Lower contribution for a three-month period may appear negligible. But the reduction in provident fund (PF) contribution can impact many other financial aspects. Those who have stable income at present should opt for a voluntary provident fund (VPF) or public provident fund (PPF) to ensure they maintain the regular contribution of 24% (the total of employee and employer contribution) of the basic salary, according to financial planners.
For example, if an individual earns a basic salary of ₹30,000, for the three-month period, the employee’s and employer’s contribution at 10% each will be ₹18,000. In the usual course, it would have been ₹21,600. The difference, therefore, is ₹3,600. “But this money compounds over decades.
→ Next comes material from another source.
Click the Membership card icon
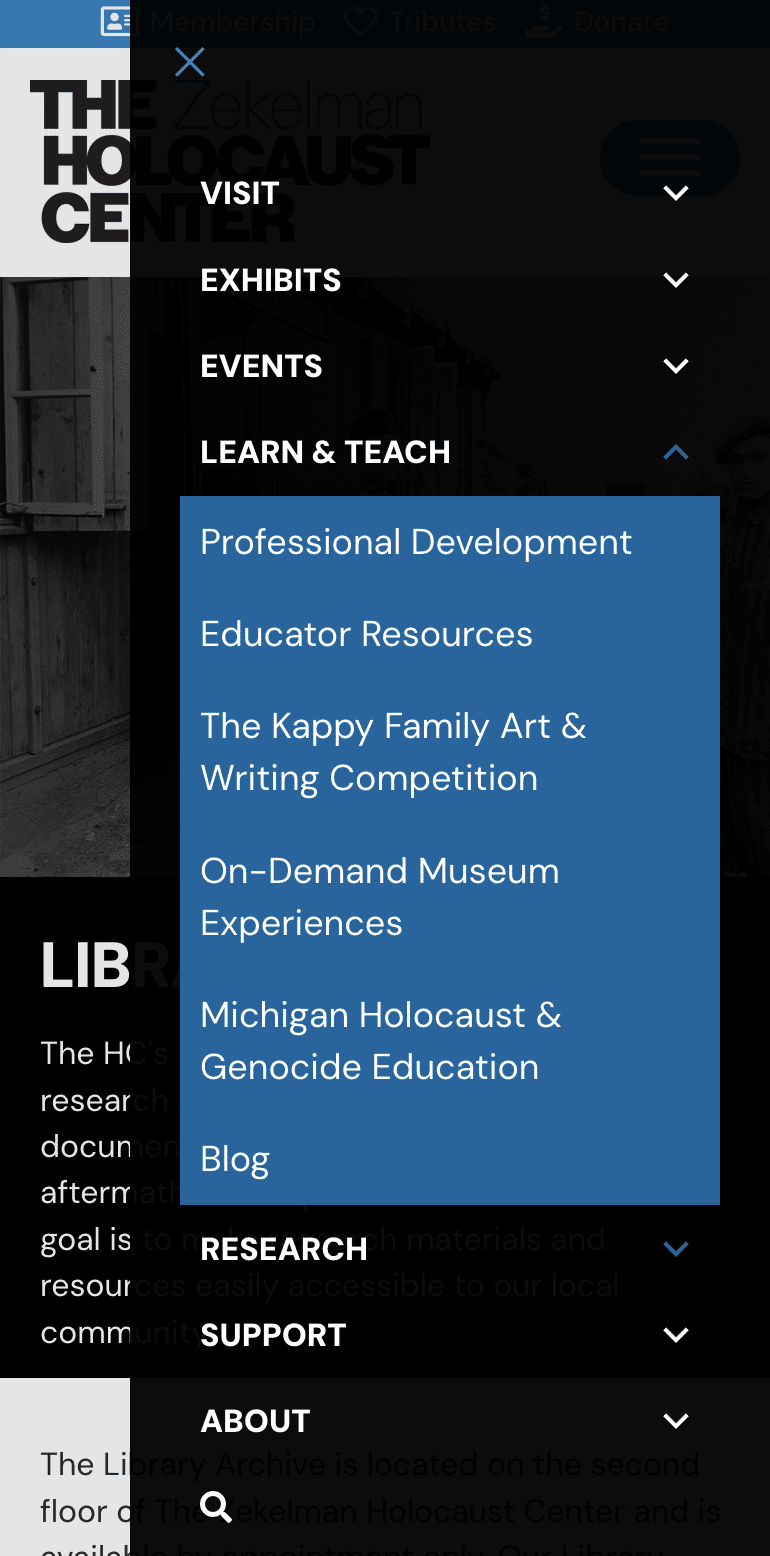Image resolution: width=770 pixels, height=1556 pixels. tap(116, 22)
After 20-25 years it would be significant," said Basavaraj Tonagatti, a Sebi-registered financial adviser.
This lower contribution to EPF impacts employees in two ways. “First, the EPF contribution is eligible for a tax break under Section 80C. If the EPF contribution is reduced, the corresponding tax break also reduces. Second, this cut would mean lowering of the EPF corpus or retirement savings," said Adhil Shetty, CEO, BankBazaar, a marketplace for financial products. Lower EPF outgo means a salaried would need to look at other avenues under Section 80C to get the tax deduction.
HOW VPF WORKS
Employers give a small window for employees to opt for VPF. Typically, it is at the beginning of the financial year. If an employee doesn’t opt for it, he may not be able to contribute toward VPF for the remaining year. A salaried, hence, need to check with the human resource (HR) department whether the window to contribute towards VPF is still open. In case the window has closed, Tonagatti suggest that employees can look at investing in PPF.
The interest rate of VPF is the same as the EPF, which the government usually announces towards the end of the financial year. An employee has the option to invest up to 100% of the basic salary in VPS. It also has the same tax benefits as EPF, that is, there is tax deduction on investment, no tax on accrual or withdrawal.
When you change jobs, you can also move your VPF funds to the new employer just like you move the EPF account.